(Dataset entries)
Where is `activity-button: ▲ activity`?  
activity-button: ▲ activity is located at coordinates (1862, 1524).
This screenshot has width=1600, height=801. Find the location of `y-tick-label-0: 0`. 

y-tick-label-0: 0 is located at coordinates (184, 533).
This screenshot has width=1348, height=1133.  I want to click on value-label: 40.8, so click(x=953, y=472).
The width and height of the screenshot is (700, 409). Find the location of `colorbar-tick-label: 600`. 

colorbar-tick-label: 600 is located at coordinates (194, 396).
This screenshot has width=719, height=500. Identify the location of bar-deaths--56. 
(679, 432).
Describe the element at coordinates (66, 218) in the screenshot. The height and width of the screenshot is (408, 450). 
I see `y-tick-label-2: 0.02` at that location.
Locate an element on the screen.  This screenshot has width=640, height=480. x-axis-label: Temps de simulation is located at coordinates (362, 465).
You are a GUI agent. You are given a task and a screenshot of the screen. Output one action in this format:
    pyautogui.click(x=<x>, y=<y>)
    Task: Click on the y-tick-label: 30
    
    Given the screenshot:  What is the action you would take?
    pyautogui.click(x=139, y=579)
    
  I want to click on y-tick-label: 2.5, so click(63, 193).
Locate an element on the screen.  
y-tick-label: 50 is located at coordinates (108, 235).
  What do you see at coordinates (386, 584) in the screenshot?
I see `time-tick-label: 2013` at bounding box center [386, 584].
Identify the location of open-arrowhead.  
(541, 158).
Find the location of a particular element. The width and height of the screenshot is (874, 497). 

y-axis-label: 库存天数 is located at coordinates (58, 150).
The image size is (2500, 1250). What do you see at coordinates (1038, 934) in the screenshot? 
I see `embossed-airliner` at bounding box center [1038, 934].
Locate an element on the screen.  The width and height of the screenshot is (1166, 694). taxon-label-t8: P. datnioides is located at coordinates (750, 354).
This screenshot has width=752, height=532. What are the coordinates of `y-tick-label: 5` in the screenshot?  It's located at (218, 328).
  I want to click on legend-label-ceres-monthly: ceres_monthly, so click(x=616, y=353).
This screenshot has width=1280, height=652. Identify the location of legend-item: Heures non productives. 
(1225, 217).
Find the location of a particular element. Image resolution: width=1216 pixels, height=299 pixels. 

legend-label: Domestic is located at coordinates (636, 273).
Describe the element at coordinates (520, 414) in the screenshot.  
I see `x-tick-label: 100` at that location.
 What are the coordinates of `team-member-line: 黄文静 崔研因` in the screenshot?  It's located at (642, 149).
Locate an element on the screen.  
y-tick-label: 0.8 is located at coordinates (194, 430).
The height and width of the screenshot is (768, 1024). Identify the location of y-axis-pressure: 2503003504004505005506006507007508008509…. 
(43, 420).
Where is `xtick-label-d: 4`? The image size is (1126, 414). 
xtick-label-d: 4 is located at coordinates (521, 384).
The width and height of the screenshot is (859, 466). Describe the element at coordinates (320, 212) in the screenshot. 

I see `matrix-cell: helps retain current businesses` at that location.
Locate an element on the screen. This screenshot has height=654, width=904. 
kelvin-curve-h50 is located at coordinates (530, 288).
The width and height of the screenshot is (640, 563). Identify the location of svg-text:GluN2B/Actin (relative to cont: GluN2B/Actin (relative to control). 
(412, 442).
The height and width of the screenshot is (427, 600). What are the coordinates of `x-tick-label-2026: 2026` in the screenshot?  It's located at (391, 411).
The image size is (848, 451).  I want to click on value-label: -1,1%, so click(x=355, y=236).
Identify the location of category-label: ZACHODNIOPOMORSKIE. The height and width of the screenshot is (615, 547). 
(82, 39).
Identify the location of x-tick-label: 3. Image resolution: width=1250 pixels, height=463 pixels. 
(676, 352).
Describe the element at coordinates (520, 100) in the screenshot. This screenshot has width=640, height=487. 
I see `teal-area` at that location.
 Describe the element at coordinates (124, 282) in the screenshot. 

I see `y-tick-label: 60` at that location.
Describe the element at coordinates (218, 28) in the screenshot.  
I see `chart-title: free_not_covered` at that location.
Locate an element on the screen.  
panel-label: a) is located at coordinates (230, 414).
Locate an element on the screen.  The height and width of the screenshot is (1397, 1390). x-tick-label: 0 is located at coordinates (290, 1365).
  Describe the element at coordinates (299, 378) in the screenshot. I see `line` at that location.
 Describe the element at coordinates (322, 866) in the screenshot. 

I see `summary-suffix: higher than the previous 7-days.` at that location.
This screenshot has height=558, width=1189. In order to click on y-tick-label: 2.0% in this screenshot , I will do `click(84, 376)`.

#### [Written task]
Please put each line of the dataset entries above into a Markdown table with the columns "No." and "Line", numbering the rows and leaving out blank lines.

#### [Solved problem]
| No. | Line |
|---|---|
| 1 | Where is `activity-button: ▲ activity`?   |
| 2 | activity-button: ▲ activity is located at coordinates (1862, 1524). |
| 3 | This screenshot has width=1600, height=801. Find the location of `y-tick-label-0: 0`.  |
| 4 | y-tick-label-0: 0 is located at coordinates (184, 533). |
| 5 | This screenshot has width=1348, height=1133.  I want to click on value-label: 40.8, so click(x=953, y=472). |
| 6 | The width and height of the screenshot is (700, 409). Find the location of `colorbar-tick-label: 600`.  |
| 7 | colorbar-tick-label: 600 is located at coordinates (194, 396). |
| 8 | This screenshot has width=719, height=500. Identify the location of bar-deaths--56.  |
| 9 | (679, 432). |
| 10 | Describe the element at coordinates (66, 218) in the screenshot. The height and width of the screenshot is (408, 450).  |
| 11 | I see `y-tick-label-2: 0.02` at that location. |
| 12 | Locate an element on the screen.  This screenshot has width=640, height=480. x-axis-label: Temps de simulation is located at coordinates (362, 465). |
| 13 | You are a GUI agent. You are given a task and a screenshot of the screen. Output one action in this format: |
| 14 |     pyautogui.click(x=<x>, y=<y>) |
| 15 |     Task: Click on the y-tick-label: 30 |
| 16 |     Given the screenshot:  What is the action you would take? |
| 17 |     pyautogui.click(x=139, y=579) |
| 18 |   I want to click on y-tick-label: 2.5, so click(63, 193). |
| 19 | Locate an element on the screen.   |
| 20 | y-tick-label: 50 is located at coordinates (108, 235). |
| 21 |   What do you see at coordinates (386, 584) in the screenshot? |
| 22 | I see `time-tick-label: 2013` at bounding box center [386, 584]. |
| 23 | Identify the location of open-arrowhead.   |
| 24 | (541, 158). |
| 25 | Find the location of a particular element. The width and height of the screenshot is (874, 497).  |
| 26 | y-axis-label: 库存天数 is located at coordinates (58, 150). |
| 27 | The image size is (2500, 1250). What do you see at coordinates (1038, 934) in the screenshot?  |
| 28 | I see `embossed-airliner` at bounding box center [1038, 934]. |
| 29 | Locate an element on the screen.  The width and height of the screenshot is (1166, 694). taxon-label-t8: P. datnioides is located at coordinates (750, 354). |
| 30 | This screenshot has width=752, height=532. What are the coordinates of `y-tick-label: 5` in the screenshot?  It's located at (218, 328). |
| 31 |   I want to click on legend-label-ceres-monthly: ceres_monthly, so click(x=616, y=353). |
| 32 | This screenshot has width=1280, height=652. Identify the location of legend-item: Heures non productives.  |
| 33 | (1225, 217). |
| 34 | Find the location of a particular element. Image resolution: width=1216 pixels, height=299 pixels.  |
| 35 | legend-label: Domestic is located at coordinates (636, 273). |
| 36 | Describe the element at coordinates (520, 414) in the screenshot.   |
| 37 | I see `x-tick-label: 100` at that location. |
| 38 |  What are the coordinates of `team-member-line: 黄文静 崔研因` in the screenshot?  It's located at (642, 149). |
| 39 | Locate an element on the screen.   |
| 40 | y-tick-label: 0.8 is located at coordinates (194, 430). |
| 41 | The height and width of the screenshot is (768, 1024). Identify the location of y-axis-pressure: 2503003504004505005506006507007508008509….  |
| 42 | (43, 420). |
| 43 | Where is `xtick-label-d: 4`? The image size is (1126, 414).  |
| 44 | xtick-label-d: 4 is located at coordinates (521, 384). |
| 45 | The width and height of the screenshot is (859, 466). Describe the element at coordinates (320, 212) in the screenshot.  |
| 46 | I see `matrix-cell: helps retain current businesses` at that location. |
| 47 | Locate an element on the screen. This screenshot has height=654, width=904.  |
| 48 | kelvin-curve-h50 is located at coordinates (530, 288). |
| 49 | The width and height of the screenshot is (640, 563). Identify the location of svg-text:GluN2B/Actin (relative to cont: GluN2B/Actin (relative to control).  |
| 50 | (412, 442). |
| 51 | The height and width of the screenshot is (427, 600). What are the coordinates of `x-tick-label-2026: 2026` in the screenshot?  It's located at (391, 411). |
| 52 | The image size is (848, 451).  I want to click on value-label: -1,1%, so click(x=355, y=236). |
| 53 | Identify the location of category-label: ZACHODNIOPOMORSKIE. The height and width of the screenshot is (615, 547).  |
| 54 | (82, 39). |
| 55 | Identify the location of x-tick-label: 3. Image resolution: width=1250 pixels, height=463 pixels.  |
| 56 | (676, 352). |
| 57 | Describe the element at coordinates (520, 100) in the screenshot. This screenshot has width=640, height=487.  |
| 58 | I see `teal-area` at that location. |
| 59 |  Describe the element at coordinates (124, 282) in the screenshot.  |
| 60 | I see `y-tick-label: 60` at that location. |
| 61 | Describe the element at coordinates (218, 28) in the screenshot.   |
| 62 | I see `chart-title: free_not_covered` at that location. |
| 63 | Locate an element on the screen.   |
| 64 | panel-label: a) is located at coordinates (230, 414). |
| 65 | Locate an element on the screen.  The height and width of the screenshot is (1397, 1390). x-tick-label: 0 is located at coordinates (290, 1365). |
| 66 |   Describe the element at coordinates (299, 378) in the screenshot. I see `line` at that location. |
| 67 |  Describe the element at coordinates (322, 866) in the screenshot.  |
| 68 | I see `summary-suffix: higher than the previous 7-days.` at that location. |
| 69 | This screenshot has height=558, width=1189. In order to click on y-tick-label: 2.0% in this screenshot , I will do `click(84, 376)`. |